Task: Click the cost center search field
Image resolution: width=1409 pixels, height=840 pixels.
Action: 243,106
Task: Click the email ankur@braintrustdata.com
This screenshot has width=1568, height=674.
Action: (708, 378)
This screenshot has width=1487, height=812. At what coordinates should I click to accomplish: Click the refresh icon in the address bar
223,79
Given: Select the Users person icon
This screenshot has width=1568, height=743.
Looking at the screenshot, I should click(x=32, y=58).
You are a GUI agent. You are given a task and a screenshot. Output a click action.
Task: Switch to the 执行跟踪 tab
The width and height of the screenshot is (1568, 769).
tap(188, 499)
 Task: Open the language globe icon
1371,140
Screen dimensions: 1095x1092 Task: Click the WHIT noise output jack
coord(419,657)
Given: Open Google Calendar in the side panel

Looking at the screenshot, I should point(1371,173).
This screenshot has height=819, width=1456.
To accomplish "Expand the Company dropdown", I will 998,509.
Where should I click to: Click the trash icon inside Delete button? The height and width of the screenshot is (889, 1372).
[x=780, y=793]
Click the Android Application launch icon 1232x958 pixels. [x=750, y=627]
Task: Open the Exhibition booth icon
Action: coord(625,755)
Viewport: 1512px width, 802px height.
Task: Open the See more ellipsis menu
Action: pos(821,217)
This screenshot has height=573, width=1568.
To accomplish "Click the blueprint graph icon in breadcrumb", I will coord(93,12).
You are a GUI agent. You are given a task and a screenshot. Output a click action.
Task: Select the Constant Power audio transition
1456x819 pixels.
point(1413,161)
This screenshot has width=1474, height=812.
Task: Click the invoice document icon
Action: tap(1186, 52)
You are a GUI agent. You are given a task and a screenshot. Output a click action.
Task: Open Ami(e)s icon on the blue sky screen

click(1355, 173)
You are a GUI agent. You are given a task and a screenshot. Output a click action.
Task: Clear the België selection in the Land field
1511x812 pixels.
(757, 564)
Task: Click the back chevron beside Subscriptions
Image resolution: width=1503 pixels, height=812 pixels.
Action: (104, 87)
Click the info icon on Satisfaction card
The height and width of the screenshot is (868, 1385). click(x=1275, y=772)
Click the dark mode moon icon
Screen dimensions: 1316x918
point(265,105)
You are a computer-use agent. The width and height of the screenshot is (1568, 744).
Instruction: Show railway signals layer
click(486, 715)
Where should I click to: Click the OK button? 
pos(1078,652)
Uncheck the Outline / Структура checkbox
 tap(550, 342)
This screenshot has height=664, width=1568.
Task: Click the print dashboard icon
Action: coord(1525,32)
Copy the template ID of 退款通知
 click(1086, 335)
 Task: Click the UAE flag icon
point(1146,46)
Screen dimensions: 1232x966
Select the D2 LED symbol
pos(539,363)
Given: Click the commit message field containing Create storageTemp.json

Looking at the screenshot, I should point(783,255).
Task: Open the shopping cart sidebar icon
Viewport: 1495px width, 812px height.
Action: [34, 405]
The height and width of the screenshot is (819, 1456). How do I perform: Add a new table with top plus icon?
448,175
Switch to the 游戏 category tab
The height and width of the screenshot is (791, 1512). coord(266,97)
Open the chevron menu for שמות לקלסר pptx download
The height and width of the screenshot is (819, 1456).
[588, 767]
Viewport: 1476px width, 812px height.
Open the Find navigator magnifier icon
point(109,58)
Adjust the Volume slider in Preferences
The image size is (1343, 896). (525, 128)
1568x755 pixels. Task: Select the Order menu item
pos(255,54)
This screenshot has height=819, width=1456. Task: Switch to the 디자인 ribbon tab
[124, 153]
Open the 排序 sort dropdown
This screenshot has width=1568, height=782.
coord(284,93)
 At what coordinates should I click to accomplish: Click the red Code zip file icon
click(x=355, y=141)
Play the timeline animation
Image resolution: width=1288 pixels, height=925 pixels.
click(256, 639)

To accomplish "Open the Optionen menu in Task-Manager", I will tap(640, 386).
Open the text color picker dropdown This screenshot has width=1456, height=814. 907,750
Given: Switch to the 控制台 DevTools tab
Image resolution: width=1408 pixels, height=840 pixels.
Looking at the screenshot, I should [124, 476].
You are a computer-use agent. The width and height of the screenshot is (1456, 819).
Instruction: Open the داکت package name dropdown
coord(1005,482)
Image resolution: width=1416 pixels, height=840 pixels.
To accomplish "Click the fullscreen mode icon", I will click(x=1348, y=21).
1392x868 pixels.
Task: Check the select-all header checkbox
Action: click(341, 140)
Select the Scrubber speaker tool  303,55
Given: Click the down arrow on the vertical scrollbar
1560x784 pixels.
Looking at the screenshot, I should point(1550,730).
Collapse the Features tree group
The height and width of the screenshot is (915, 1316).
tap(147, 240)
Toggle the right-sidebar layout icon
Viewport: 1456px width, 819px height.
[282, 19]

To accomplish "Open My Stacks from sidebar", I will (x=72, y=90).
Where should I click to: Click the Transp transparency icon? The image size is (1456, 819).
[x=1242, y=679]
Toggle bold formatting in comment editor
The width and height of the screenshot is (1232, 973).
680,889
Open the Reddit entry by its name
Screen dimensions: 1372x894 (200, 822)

_ _ _ _ _ _ _

PROBLEM STATEMENT - Copy each line of the preceding material that contains "computer".

TASK ANSWER -
You are a computer-use agent. The width and height of the screenshot is (1568, 744).
You are a computer-use agent. The width and height of the screenshot is (1456, 819).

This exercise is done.